I'm trying to figure out whether compatibilism (SEP, Wikipedia) is falsifiable, a metaphysic, or something else. One way to get at this is to take a Popperian approach, and ask whether any conceivable observation could prove compatibilism to be false. This is different from proving libertarianism to be true; I would be interested in knowing if it has to be compatibilism or libertarianism, or whether there are other options.
One answer I've come across is that if we could show that there is no such thing as 'mind', then compatibilism would be trivially false. That is, suppose that there is too much overlap between my mind and your mind, then the thing that makes a decision is some combination of the two minds, putting into question the idea that individual minds make decisions. I'm skeptical of this type of answer, because it seems to merely beg the question of whether 'mind' was defined properly before getting to compatibilism.
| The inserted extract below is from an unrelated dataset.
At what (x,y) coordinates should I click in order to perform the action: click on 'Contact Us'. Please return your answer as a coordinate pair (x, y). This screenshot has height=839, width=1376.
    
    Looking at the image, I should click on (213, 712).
It may be interesting to note that dualism does not rescue us from compatibilism, unless we allow [apparent] paradox to reside there, instead of insisting that the logic that applies to particles and fields applies to whatever is in the other realm. There is no reason to suppose that 'reasoning' and 'logic' and 'choice' would be thought of differently in a nonphysical realm. Either the choice was founded in reasoning and observation, or it was random. Or we could say that choices have rational and irrational components. Where would the room for libertarian free choice be found? Surely purely random choices cannot be considered 'libertarian'? Here I'm assuming a dichotomy between compatibilism and libertarianism, which may be in error. Consider this paragraph a search for what might falsify compatibilism, a search which failed.